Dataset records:
━━━━━━━━━━━━━━━━━━━━
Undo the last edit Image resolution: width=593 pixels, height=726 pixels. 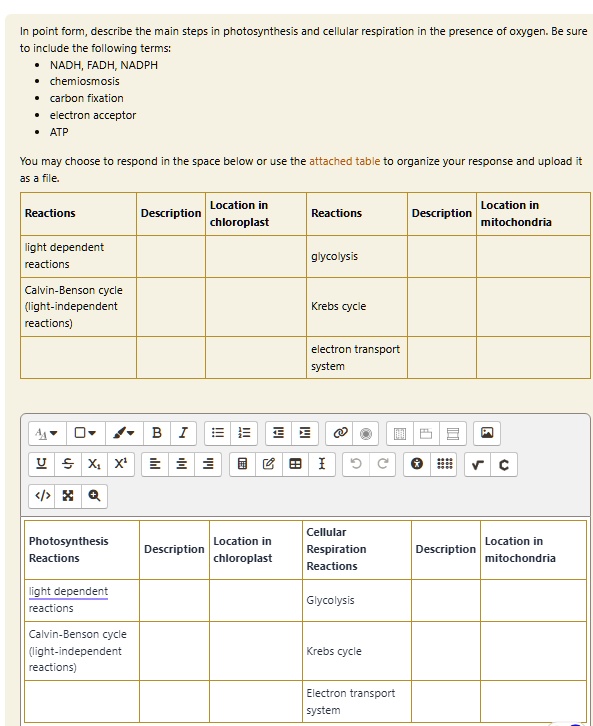(x=356, y=464)
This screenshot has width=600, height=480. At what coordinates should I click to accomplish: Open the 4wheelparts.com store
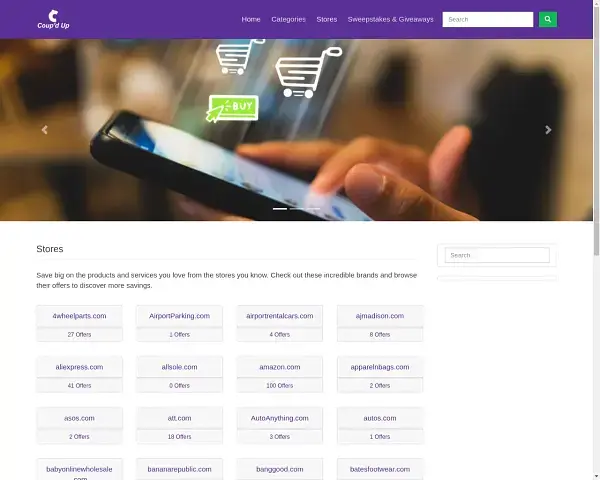tap(79, 316)
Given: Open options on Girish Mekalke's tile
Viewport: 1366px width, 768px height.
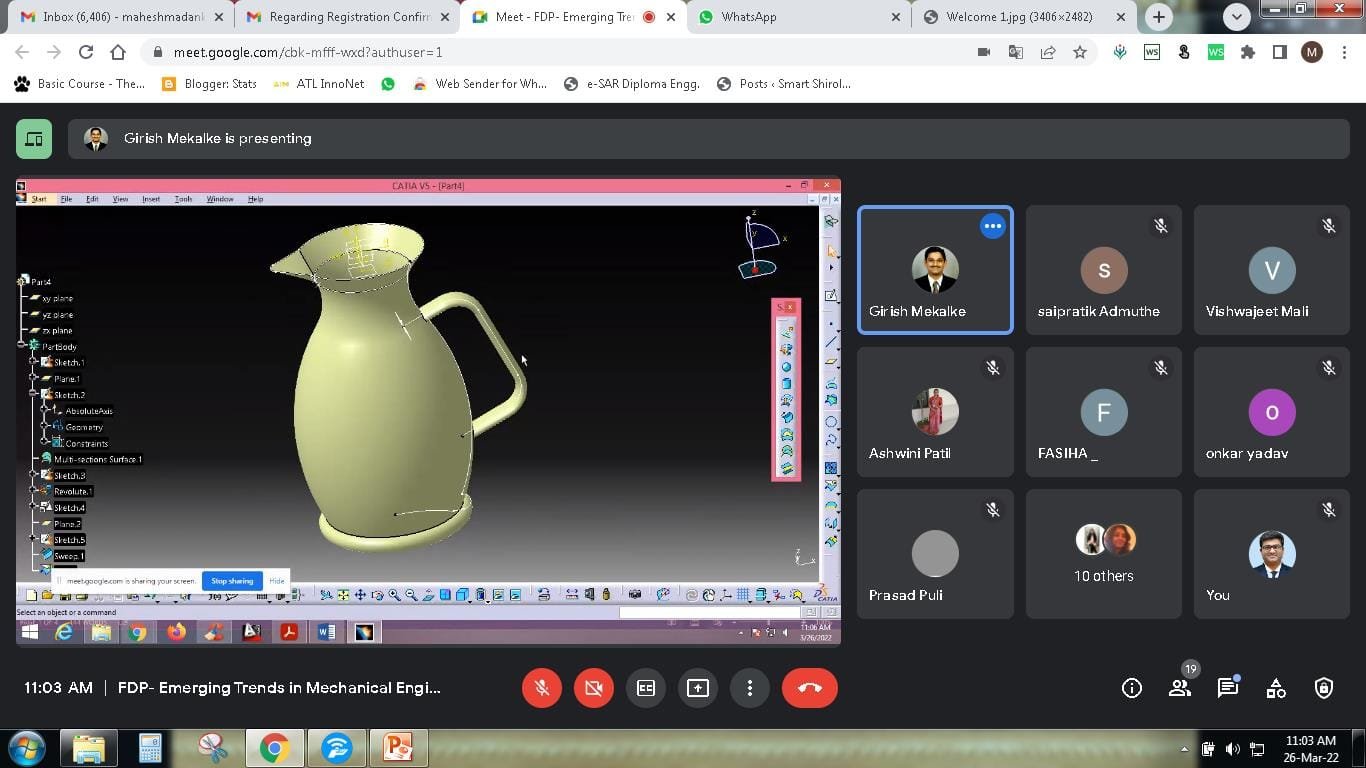Looking at the screenshot, I should point(992,227).
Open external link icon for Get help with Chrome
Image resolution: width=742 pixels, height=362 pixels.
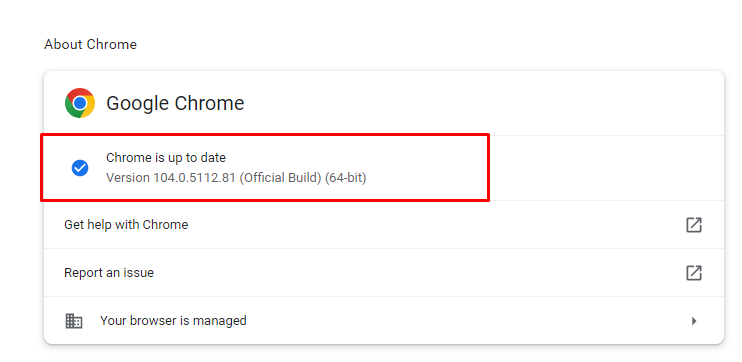coord(694,225)
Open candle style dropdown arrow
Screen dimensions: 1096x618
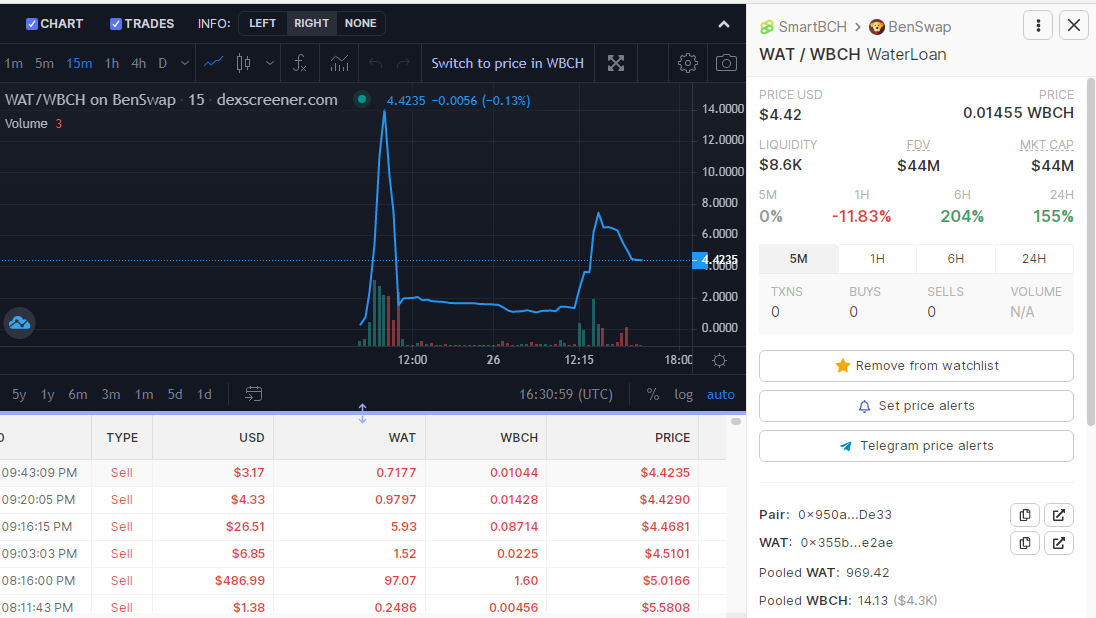[x=269, y=64]
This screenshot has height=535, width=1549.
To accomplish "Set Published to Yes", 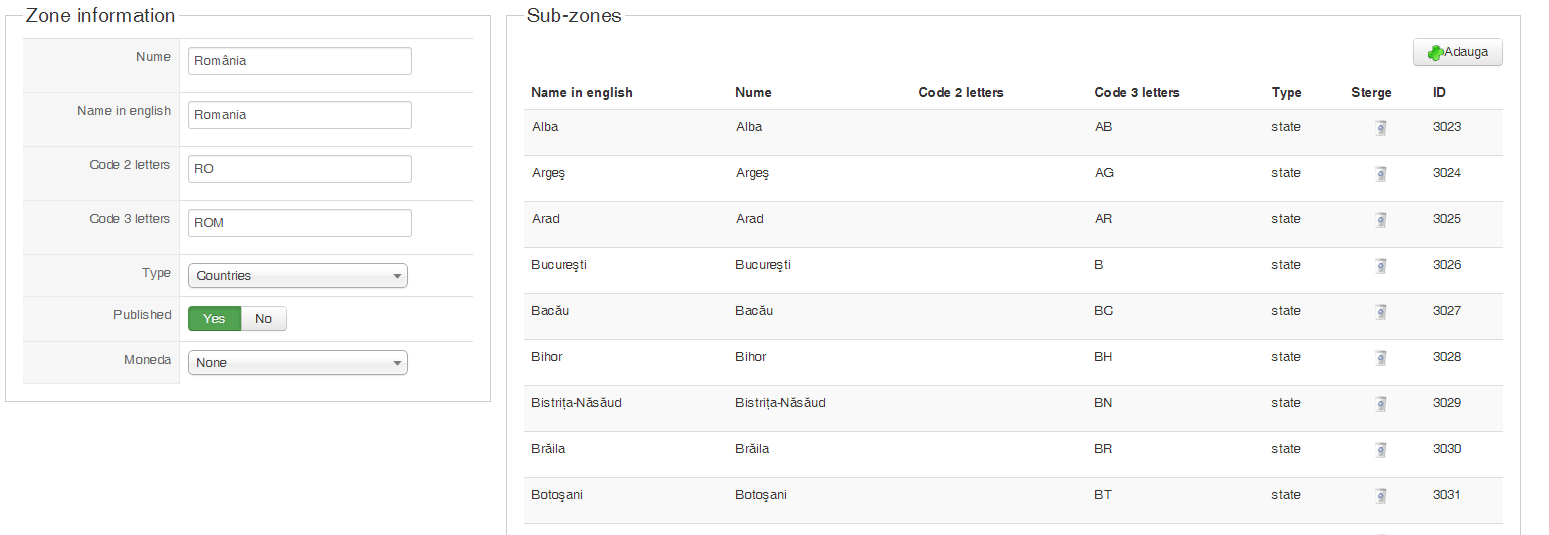I will point(214,319).
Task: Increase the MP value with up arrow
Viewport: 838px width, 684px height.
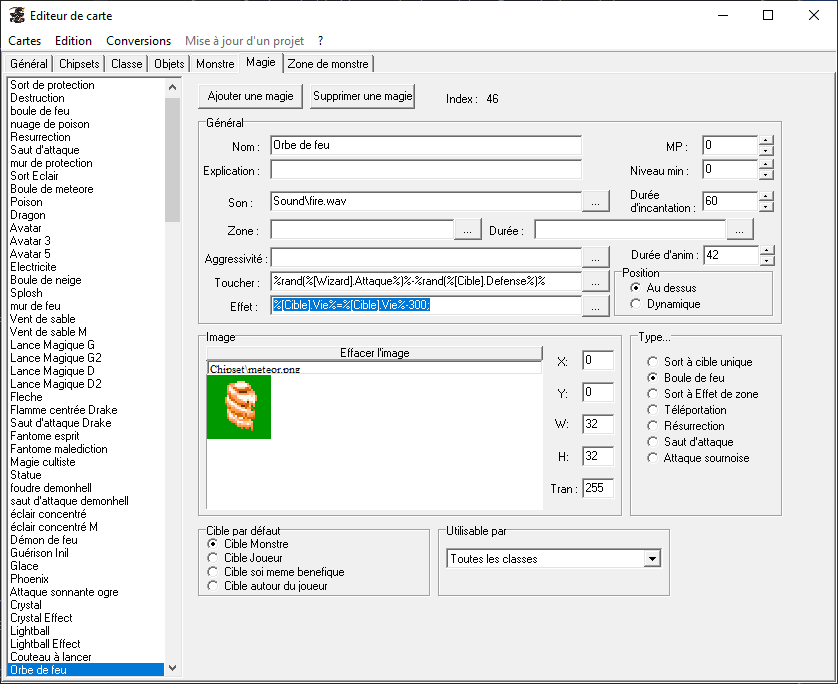Action: coord(766,141)
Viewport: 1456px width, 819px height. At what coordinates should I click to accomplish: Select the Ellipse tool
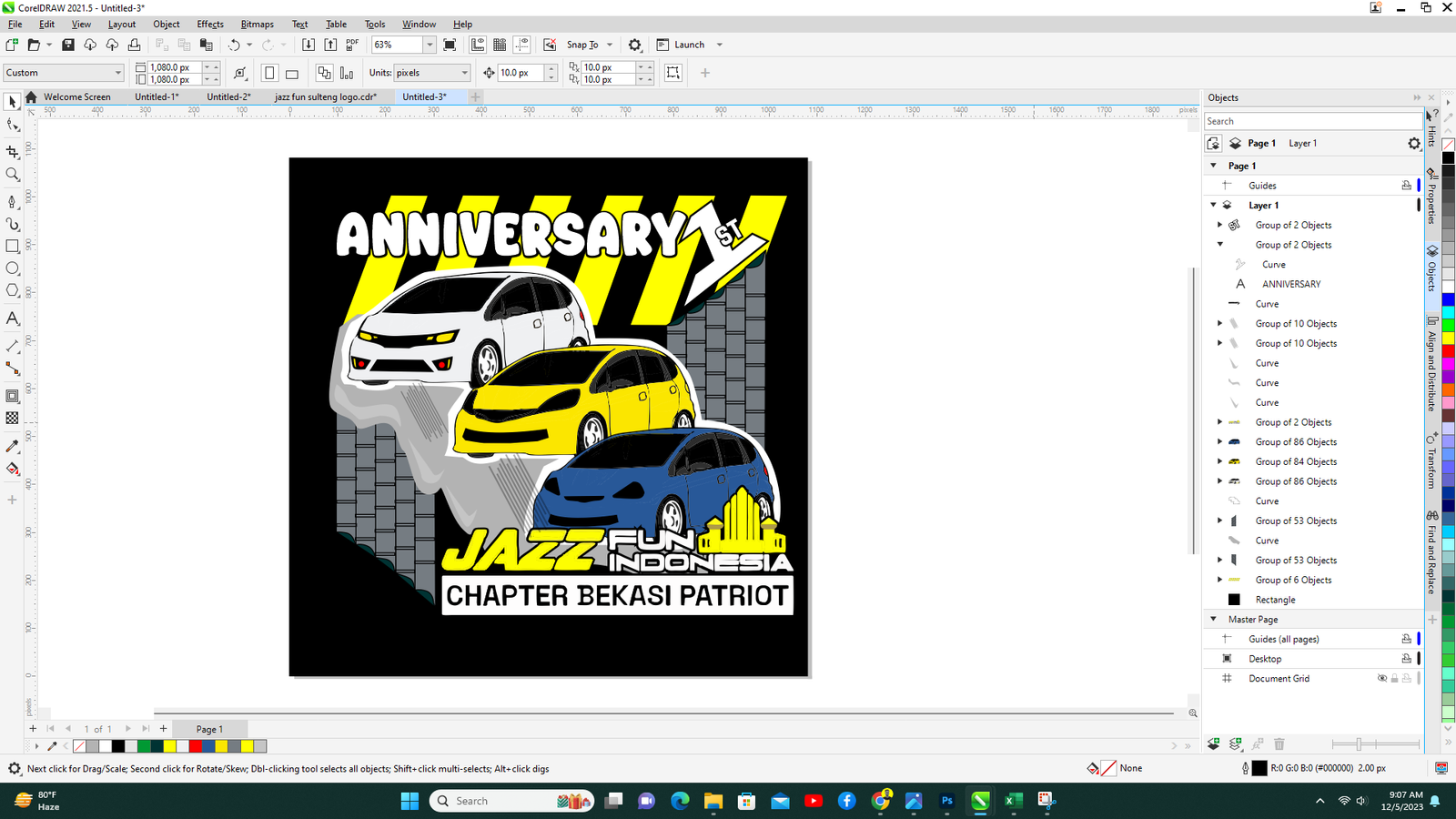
━━━━━━━━━━━━━━━━━━━━
> [What needs to be done] From the records above, show each line that contains the word "with".

> [Answer to this problem]
Open external link icon for Get help with Chrome
Task: Increase the MP value with up arrow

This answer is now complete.